One thing to bear in mind is that the CombinatorialMemberData member is invoked once per test method. When you have multiple parameters in your tests, that means the same object will be used in multiple test runs. More concretely, in the example above, there are 4 executions of the test, but only 2 unique Uri instances.
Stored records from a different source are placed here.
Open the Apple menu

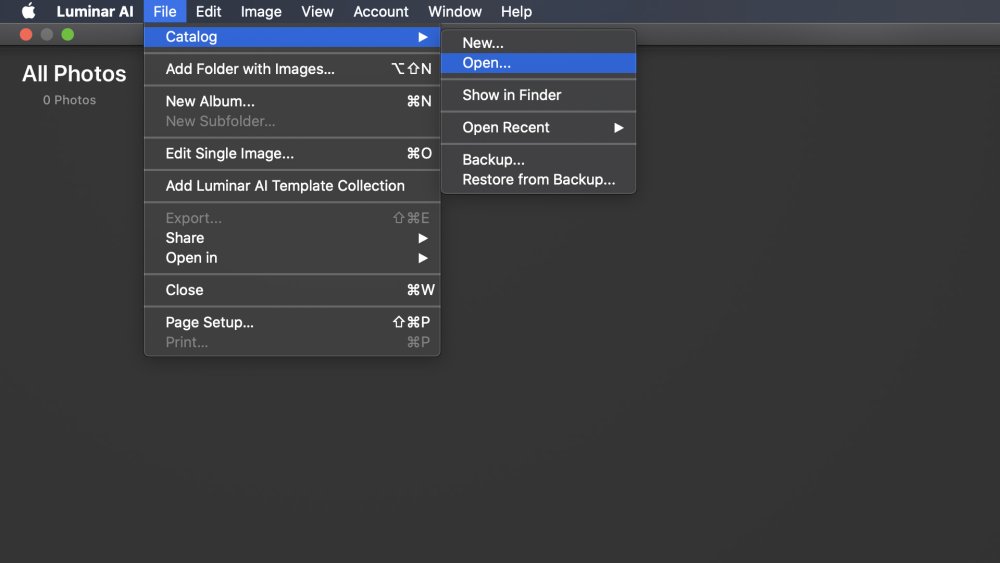tap(29, 11)
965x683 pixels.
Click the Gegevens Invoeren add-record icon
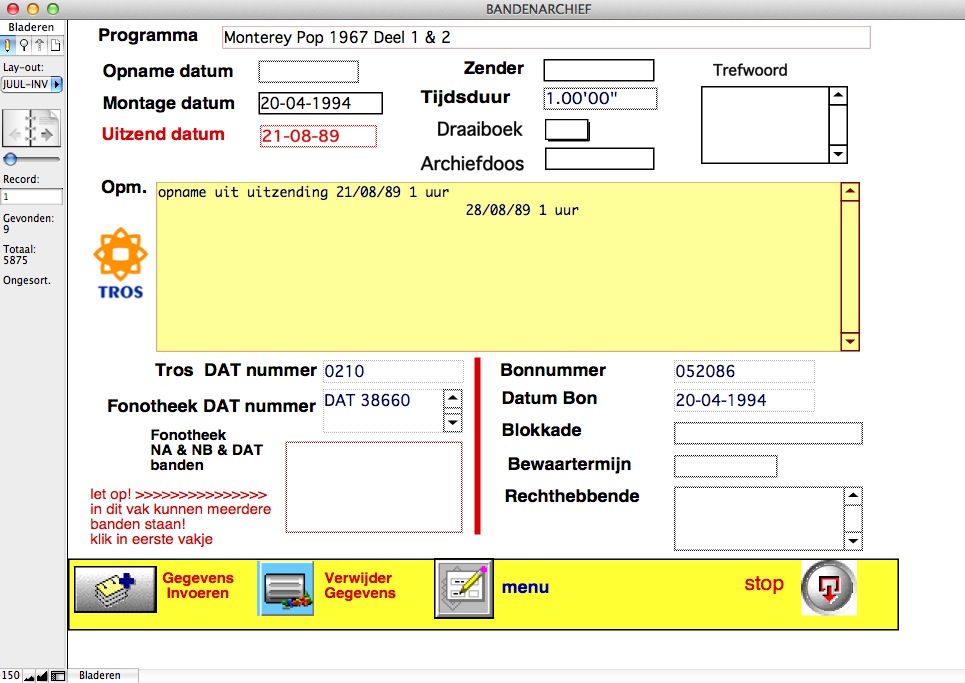tap(115, 587)

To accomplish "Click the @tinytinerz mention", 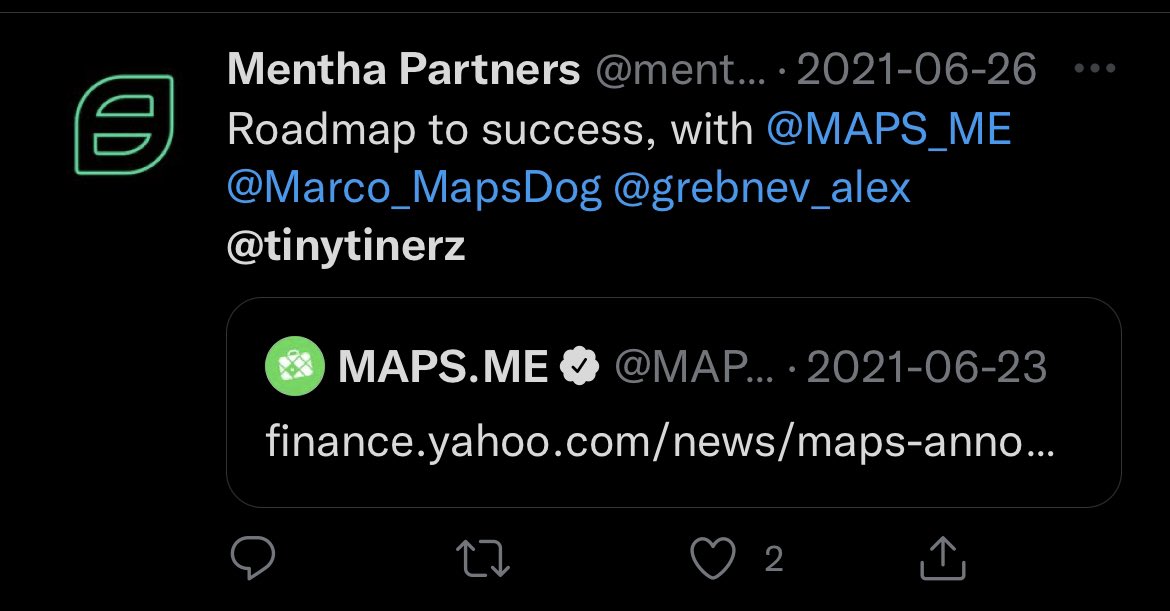I will click(346, 246).
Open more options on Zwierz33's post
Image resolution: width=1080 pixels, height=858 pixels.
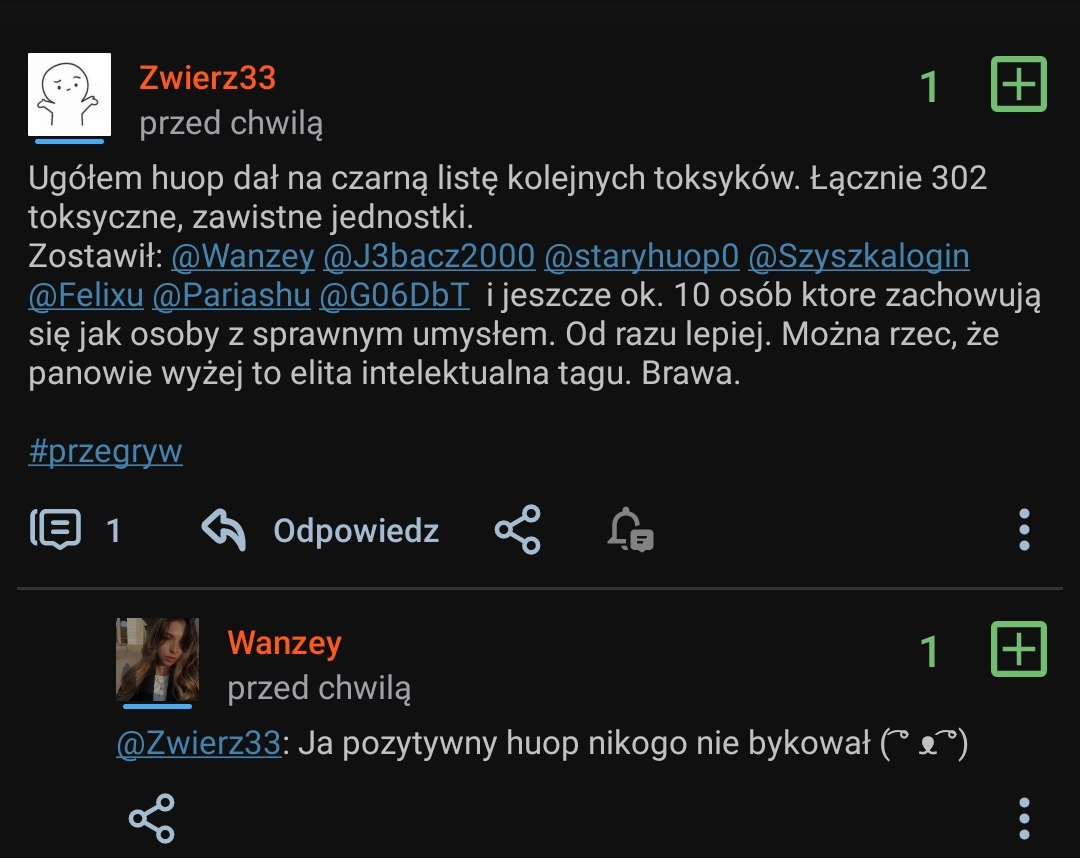point(1024,530)
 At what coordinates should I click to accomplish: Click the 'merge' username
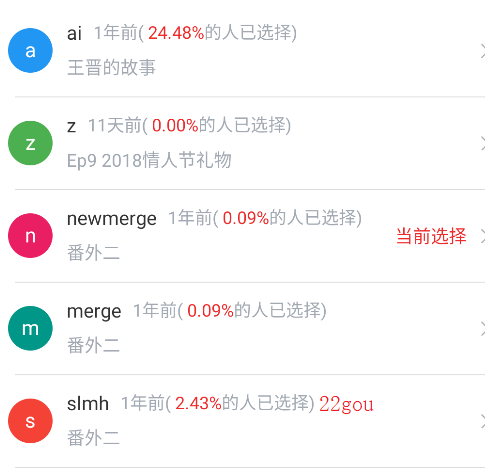[x=94, y=312]
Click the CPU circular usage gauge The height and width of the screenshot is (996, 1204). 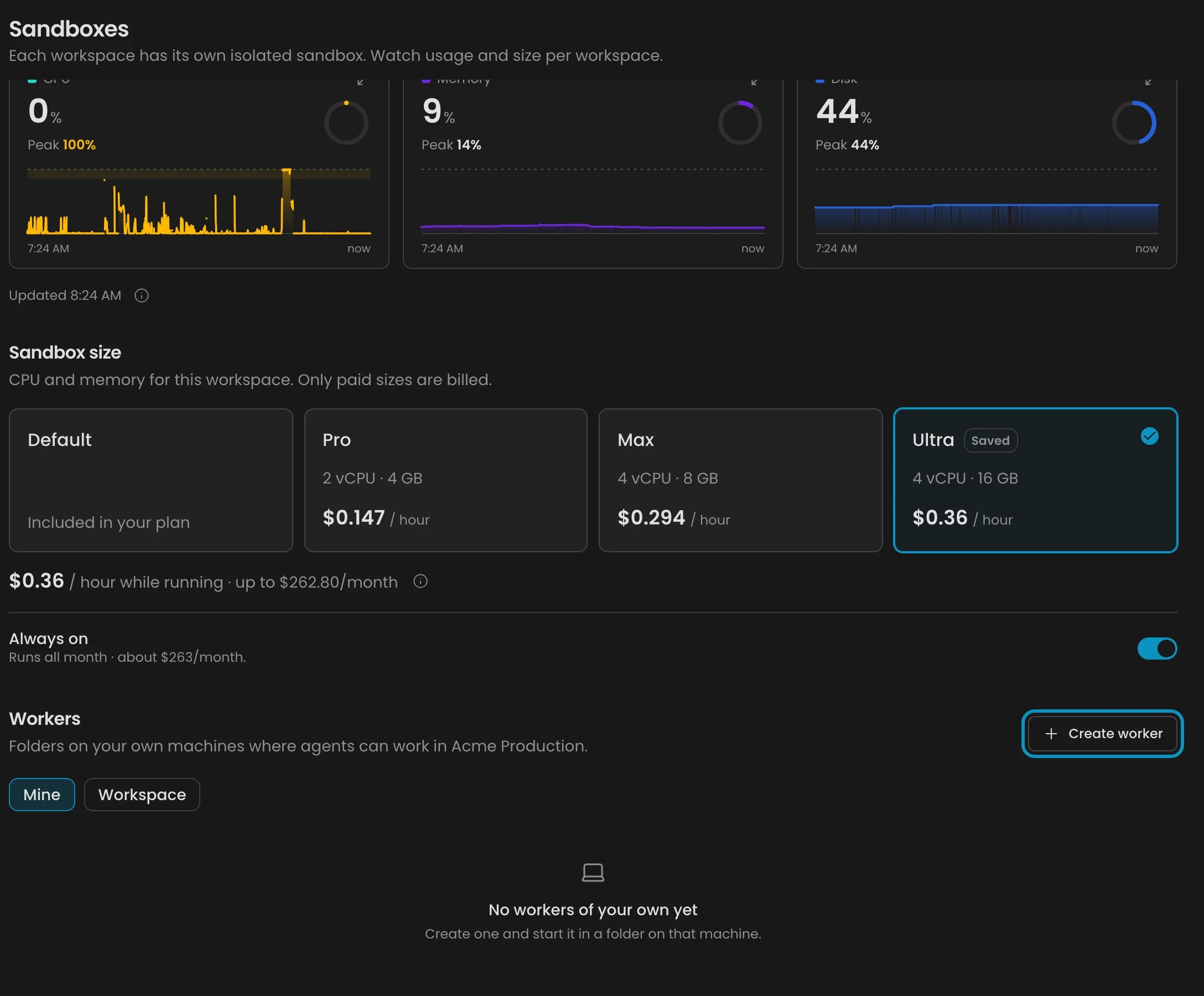pyautogui.click(x=346, y=123)
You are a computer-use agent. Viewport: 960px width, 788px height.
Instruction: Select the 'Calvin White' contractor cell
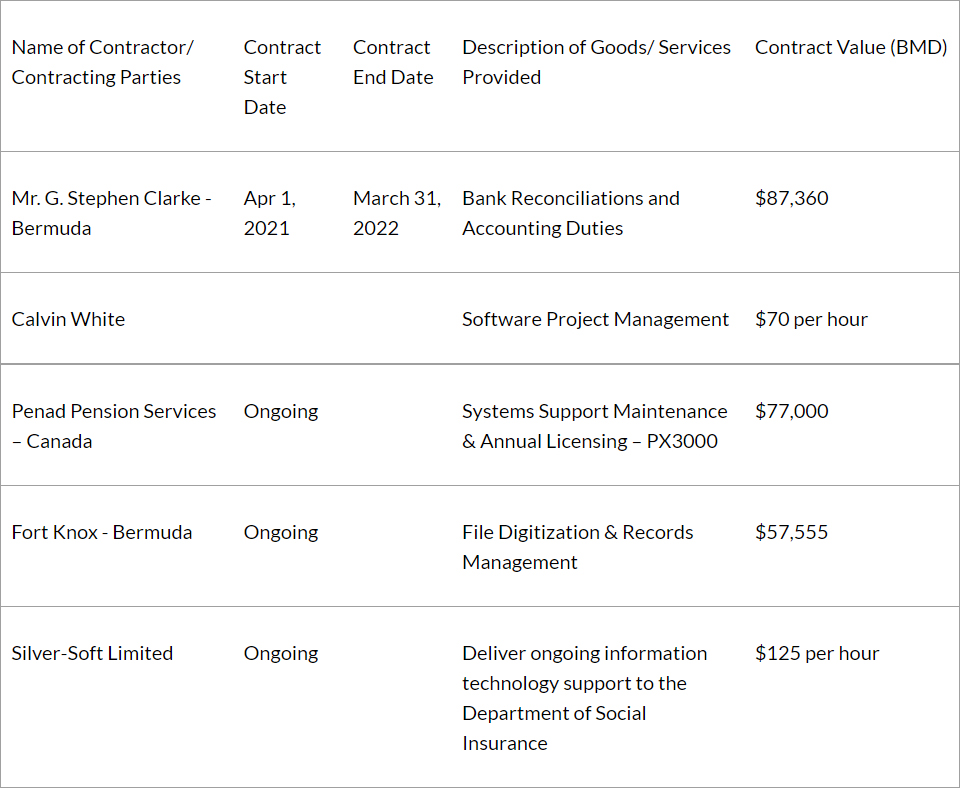68,319

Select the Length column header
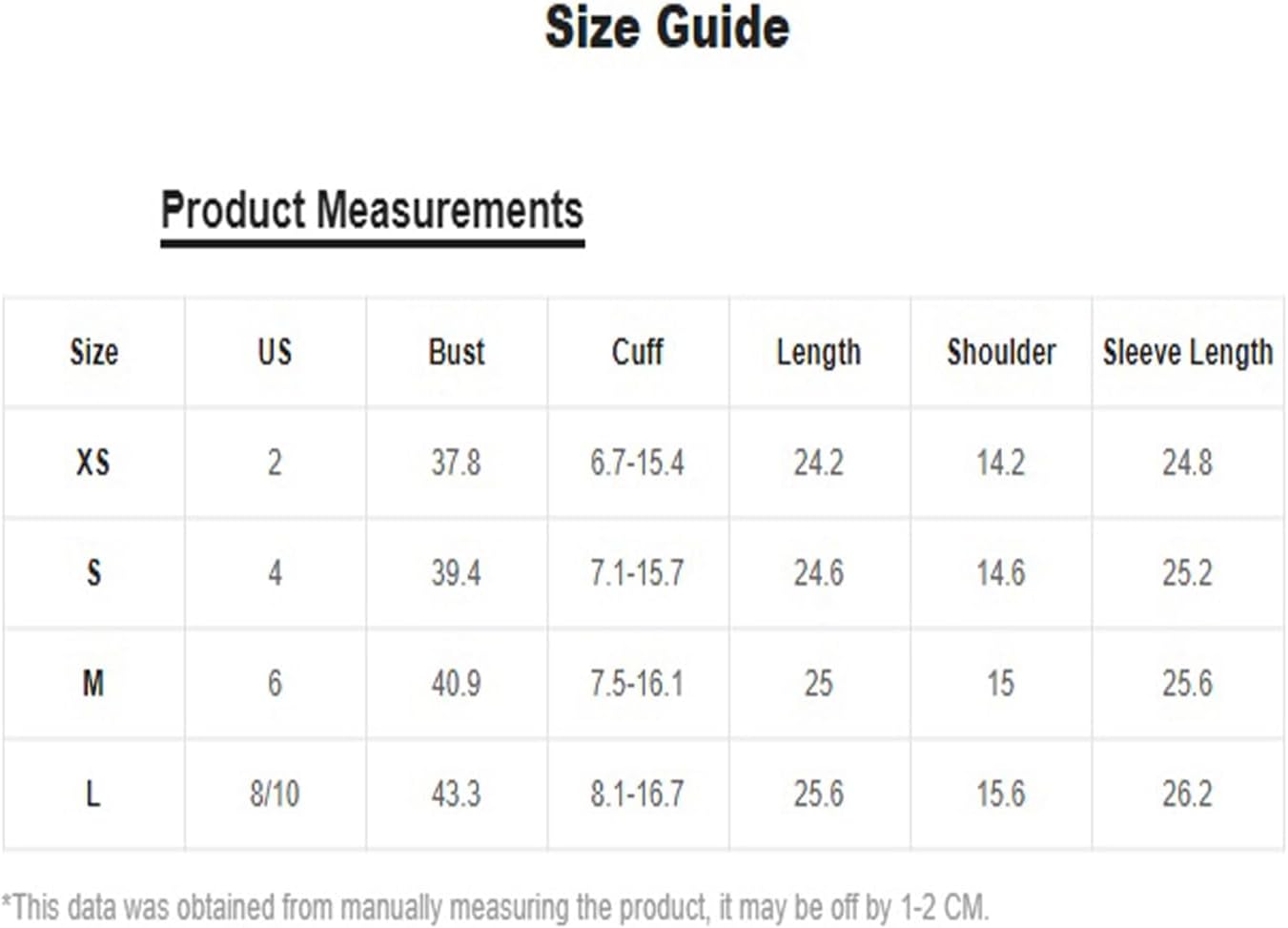[x=818, y=353]
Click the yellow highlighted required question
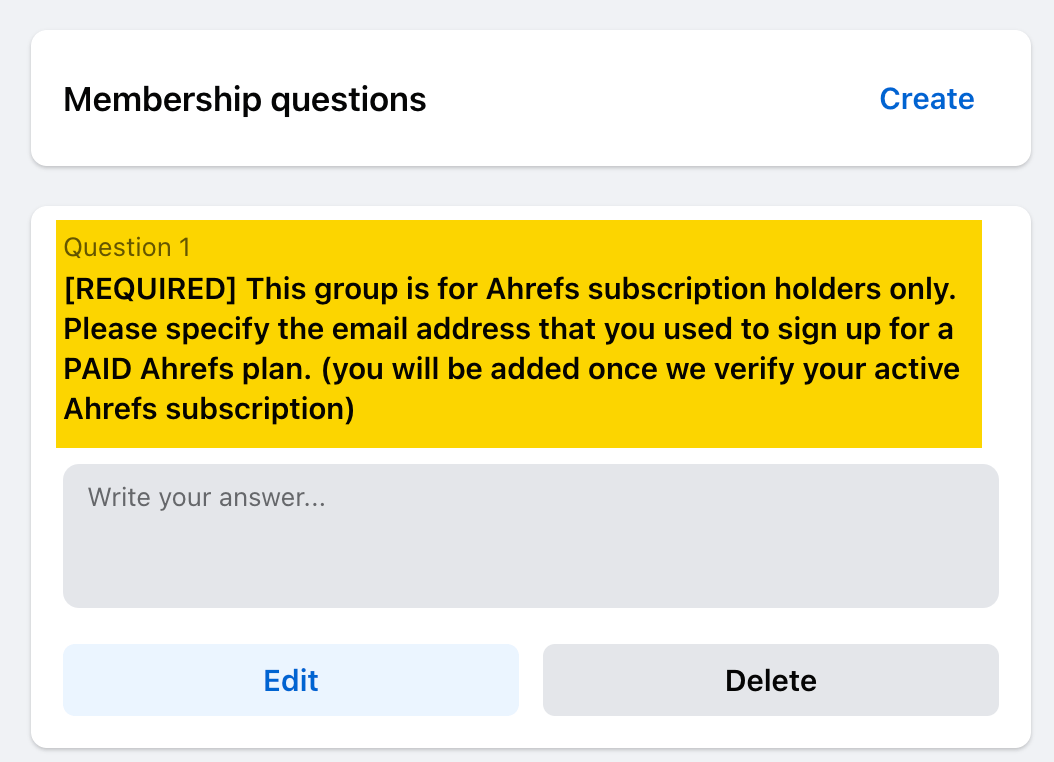 519,334
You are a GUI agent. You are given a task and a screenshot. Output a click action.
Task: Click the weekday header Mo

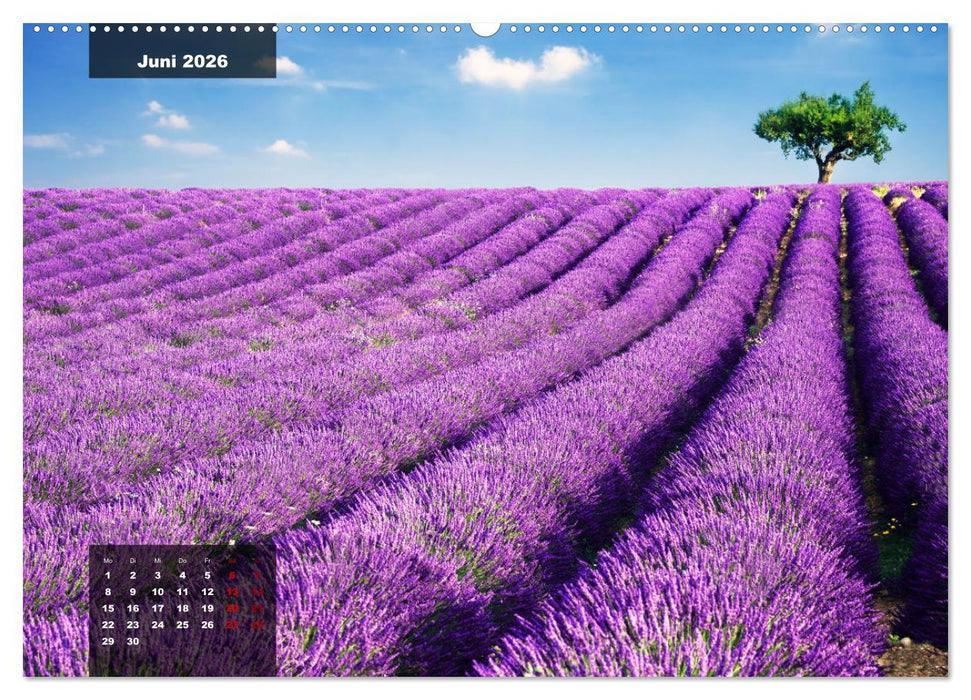(x=108, y=560)
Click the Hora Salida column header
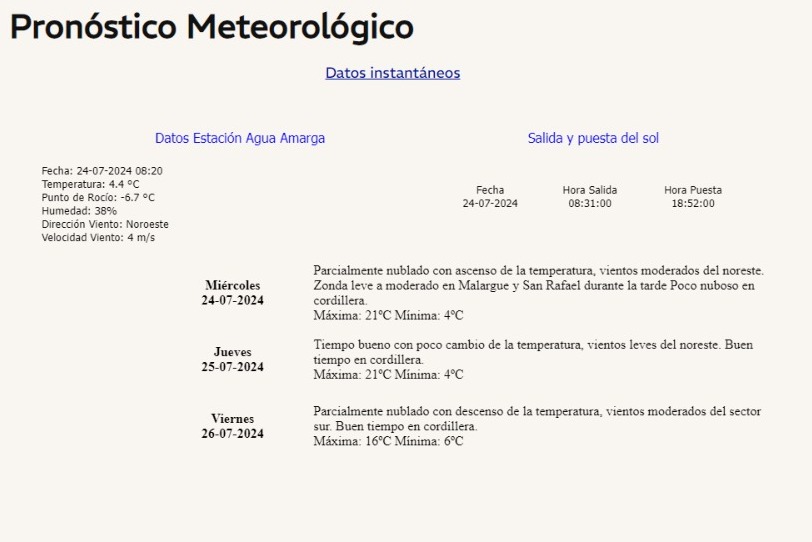Image resolution: width=812 pixels, height=542 pixels. [x=589, y=190]
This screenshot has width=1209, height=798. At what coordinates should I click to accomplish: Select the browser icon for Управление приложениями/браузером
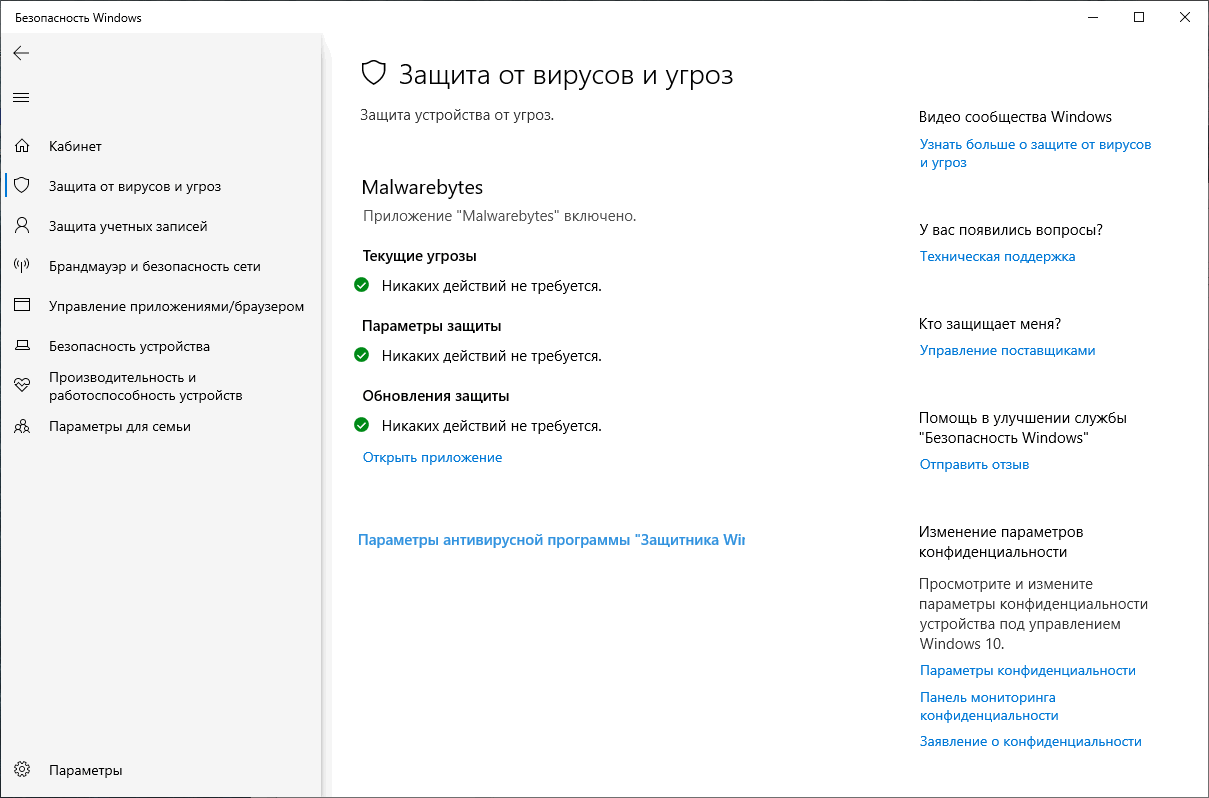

Just like [MemberData], [CombinatorialMemberData] allows you to specify that a member is on a different type:

public class MyTests
{
    [Theory, CombinatorialData]
    public void MyCombinatorialTest( // Use Method 👇         on type 👇
        [CombinatorialMemberData(nameof(Data.GetPrimes), MemberType = typeof(Data))] int prime)
    {
    }

    class Data
    {
        public static IEnumerable<int> GetPrimes => [2, 3, 5, 7, 11, 13];
    }
}

It also lets you provide arguments that should be passed to the member when retrieving the values:

public class MyTests
{
    // Data generation function
    public static IEnumerable<int> GetPrimes(bool include1)
        => include1 ? [1, 2, 3, 5, 7] : [2, 3, 5, 7];

    [Theory, CombinatorialData]
    public void MyCombinatorialTest2(
        [CombinatorialMemberData(nameof(GetPrimes), true)] int prime)
    {                // Method to call ☝ passing in ☝
        // prime: 1 // 👈 include1 was true, so we have this value
        // prime: 2
        // prime: 3
        // prime: 5
        // prime: 7
    }
}

With all these attributes, you should be able to specify any combination you like.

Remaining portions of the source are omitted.